*Task objective*. Please write what comes next in the Python walkthrough on sorting Hacker News posts, picking up right after its last line of code.

*Page*.
It is always a good practice to format the data before start.

In [6]:
# Remove headers from data set
headers = hn[0]
hn = hn[1:]
print(headers)
print(hn[0:4])

['10975351', 'How to Use Open Source and Shut the Fuck Up at the Same Time', 'http://hueniverse.com/2016/01/26/how-to-use-open-source-and-shut-the-fuck-up-at-the-same-time/', '39', '10', 'josep2', '1/26/2016 19:30']
[['11964716', "Florida DJs May Face Felony for April Fools' Water Joke", 'http://www.thewire.com/entertainment/2013/04/florida-djs-april-fools-water-joke/63798/', '2', '1', 'vezycash', '6/23/2016 22:20'], ['11919867', 'Technology ventures: From Idea to Enterprise', 'https://www.amazon.com/Technology-Ventures-Enterprise-Thomas-Byers/dp/0073523429', '3', '1', 'hswarna', '6/17/2016 0:01'], ['10301696', 'Note by Note: The Making of Steinway L1037 (2007)', 'http://www.nytimes.com/2007/11/07/movies/07stein.html?_r=0', '8', '2', 'walterbell', '9/30/2015 4:12'], ['10482257', 'Title II kills investment? Comcast and other ISPs are now spending more', 'http://arstechnica.com/business/2015/10/comcast-and-other-isps-boost-network-investment-despite-net-neutrality/', '53', '22', 'Deinos'

In [19]:
# Segregate 'Ask HN' and 'Show HN' threads from data set
ask_posts = []
show_posts = []
other_posts = []

for row in hn:
    title = row[1]
    title = title.lower()

Records

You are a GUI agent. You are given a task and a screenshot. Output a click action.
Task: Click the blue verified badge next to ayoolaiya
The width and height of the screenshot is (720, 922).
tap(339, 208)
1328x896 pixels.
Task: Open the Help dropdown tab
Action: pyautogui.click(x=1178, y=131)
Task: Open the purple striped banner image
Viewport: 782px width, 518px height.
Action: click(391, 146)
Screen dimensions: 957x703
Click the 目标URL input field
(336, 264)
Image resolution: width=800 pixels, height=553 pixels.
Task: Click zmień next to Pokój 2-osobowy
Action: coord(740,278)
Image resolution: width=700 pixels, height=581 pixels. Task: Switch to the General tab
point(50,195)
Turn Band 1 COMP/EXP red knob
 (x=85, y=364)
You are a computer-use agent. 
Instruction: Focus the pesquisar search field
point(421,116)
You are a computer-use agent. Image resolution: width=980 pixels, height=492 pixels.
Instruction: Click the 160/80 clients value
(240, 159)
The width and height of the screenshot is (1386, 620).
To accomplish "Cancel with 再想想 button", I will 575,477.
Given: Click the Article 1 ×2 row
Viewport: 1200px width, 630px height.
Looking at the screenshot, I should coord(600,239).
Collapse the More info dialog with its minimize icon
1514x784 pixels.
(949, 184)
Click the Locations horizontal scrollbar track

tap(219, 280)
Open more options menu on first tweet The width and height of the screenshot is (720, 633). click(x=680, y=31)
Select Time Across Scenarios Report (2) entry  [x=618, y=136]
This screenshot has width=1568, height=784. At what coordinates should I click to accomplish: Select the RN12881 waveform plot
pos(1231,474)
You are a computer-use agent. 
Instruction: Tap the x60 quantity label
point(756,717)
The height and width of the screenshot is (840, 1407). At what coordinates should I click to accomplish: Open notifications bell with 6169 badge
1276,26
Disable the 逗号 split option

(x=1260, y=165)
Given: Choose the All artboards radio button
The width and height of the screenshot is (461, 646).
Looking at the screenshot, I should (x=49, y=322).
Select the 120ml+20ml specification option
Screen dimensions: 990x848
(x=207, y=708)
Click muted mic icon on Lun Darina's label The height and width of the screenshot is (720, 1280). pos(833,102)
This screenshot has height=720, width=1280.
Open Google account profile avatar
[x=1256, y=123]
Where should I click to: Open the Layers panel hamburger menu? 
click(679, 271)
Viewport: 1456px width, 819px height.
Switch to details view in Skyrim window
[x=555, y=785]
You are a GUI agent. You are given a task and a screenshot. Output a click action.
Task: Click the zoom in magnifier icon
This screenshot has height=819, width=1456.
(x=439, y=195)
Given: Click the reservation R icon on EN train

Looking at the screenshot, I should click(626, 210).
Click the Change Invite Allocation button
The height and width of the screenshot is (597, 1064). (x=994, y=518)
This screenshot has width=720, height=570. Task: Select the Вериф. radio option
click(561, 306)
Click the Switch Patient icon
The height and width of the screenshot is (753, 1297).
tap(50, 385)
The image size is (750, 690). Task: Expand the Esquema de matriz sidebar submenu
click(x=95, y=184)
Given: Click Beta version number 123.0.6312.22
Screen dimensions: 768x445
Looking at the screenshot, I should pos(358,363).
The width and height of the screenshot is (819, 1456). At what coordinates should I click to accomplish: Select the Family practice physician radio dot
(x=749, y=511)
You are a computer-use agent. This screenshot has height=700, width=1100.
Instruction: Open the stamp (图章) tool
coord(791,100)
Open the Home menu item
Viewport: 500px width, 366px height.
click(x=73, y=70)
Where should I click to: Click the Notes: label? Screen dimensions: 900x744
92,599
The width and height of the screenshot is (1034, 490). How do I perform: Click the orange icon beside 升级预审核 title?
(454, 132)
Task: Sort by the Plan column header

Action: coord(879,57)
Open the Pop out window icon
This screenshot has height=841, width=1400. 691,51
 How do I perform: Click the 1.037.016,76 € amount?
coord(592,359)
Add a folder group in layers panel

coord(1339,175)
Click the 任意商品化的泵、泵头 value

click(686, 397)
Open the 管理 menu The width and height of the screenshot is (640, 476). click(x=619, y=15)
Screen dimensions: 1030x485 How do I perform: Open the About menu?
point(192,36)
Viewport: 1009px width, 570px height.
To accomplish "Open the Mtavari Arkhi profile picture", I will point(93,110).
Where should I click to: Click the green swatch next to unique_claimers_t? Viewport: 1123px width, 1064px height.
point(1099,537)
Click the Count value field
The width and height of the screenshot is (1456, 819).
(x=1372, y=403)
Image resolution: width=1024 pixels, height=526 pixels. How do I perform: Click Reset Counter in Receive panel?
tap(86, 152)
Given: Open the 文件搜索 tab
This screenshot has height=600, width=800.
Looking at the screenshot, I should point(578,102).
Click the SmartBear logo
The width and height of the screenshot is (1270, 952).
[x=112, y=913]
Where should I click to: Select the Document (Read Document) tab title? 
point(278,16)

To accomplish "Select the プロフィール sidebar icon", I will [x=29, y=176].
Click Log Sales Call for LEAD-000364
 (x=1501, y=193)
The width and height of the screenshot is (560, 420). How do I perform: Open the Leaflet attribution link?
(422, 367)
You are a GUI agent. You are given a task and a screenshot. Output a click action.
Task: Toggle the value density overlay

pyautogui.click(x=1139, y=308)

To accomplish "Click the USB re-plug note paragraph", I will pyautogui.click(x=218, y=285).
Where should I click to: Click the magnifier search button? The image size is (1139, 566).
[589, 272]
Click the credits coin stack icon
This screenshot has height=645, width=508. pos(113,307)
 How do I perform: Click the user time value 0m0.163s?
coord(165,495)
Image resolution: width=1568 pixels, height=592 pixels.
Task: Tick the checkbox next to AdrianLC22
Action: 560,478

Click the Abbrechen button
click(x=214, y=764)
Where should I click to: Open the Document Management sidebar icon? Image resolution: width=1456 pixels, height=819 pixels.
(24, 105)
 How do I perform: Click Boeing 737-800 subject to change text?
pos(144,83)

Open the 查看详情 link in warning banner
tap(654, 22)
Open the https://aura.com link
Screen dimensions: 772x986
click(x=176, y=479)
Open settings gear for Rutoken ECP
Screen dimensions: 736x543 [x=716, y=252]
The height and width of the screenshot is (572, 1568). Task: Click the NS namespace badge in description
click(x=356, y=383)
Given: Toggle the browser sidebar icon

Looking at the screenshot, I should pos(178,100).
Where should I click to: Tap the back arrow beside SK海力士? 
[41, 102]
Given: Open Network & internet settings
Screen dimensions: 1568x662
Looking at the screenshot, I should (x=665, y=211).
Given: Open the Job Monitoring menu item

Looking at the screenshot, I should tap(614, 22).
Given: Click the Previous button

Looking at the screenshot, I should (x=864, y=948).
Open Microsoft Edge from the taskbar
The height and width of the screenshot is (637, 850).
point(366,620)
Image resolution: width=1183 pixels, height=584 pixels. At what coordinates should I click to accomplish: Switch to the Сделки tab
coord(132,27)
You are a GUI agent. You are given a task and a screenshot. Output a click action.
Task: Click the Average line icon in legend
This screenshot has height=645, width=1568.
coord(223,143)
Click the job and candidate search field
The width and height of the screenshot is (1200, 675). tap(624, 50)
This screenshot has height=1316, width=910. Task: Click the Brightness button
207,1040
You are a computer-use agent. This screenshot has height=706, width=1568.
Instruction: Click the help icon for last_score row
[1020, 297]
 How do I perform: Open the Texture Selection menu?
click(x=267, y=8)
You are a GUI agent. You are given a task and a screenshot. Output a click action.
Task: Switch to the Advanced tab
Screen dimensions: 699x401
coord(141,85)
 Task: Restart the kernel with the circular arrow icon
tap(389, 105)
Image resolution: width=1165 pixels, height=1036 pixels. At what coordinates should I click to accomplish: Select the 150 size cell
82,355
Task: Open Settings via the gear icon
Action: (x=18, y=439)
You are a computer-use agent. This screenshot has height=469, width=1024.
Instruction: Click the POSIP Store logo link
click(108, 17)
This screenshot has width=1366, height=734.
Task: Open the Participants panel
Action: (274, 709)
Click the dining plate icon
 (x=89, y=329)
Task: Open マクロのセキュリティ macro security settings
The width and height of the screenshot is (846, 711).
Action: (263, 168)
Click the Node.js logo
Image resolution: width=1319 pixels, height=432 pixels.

*Exercise result*.
    if title.startswith('ask hn'):
        ask_posts.append(row)
    elif title.startswith('show hn'):
        show_posts.append(row)
    else:
        other_posts.append(row)
        
print('Number of posts - Ask):', len(ask_posts))
print('Number of posts - Show):', len(show_posts))
print('Number of posts - Other):', len(ask_posts))


Number of posts - Ask): 1744
Number of posts - Show): 1162
Number of posts - Other): 1744


## Data analysis

Now let's start to extract some insights from data.

In [31]:
# determine if ask posts or show posts receive more comments on average
total_ask_comments = 0
for row in ask_posts:
    ncomm = row[4]
    ncomm = int(ncomm)
    total_ask_comments = total_ask_comments + ncomm
    
avg_ask_comments = total_ask_comments/len(ask_posts)
print(avg_ask_comments)

total_show_comments = 0
for row in show_posts:
    ncomm = row[4]
    ncomm = int(ncomm)
    total_show_comments = total_show_comments + ncomm
    
avg_show_comments = total_show_comments/len(show_posts)
print(avg_show_comments)

14.038417431192661
10.31669535283993


As we can see from previous results, Ask posts receive more comments (on average) than Show posts. 

Since Ask posts are more likely to receive comments, we'll focus our remaining analysis just on these posts.

In [89]:
import datetime as dt

# calculate the amount of Ask posts and comments by hour created
result_list =[]

for row in ask_posts:
    result_list.append([row[6],int(row[4])])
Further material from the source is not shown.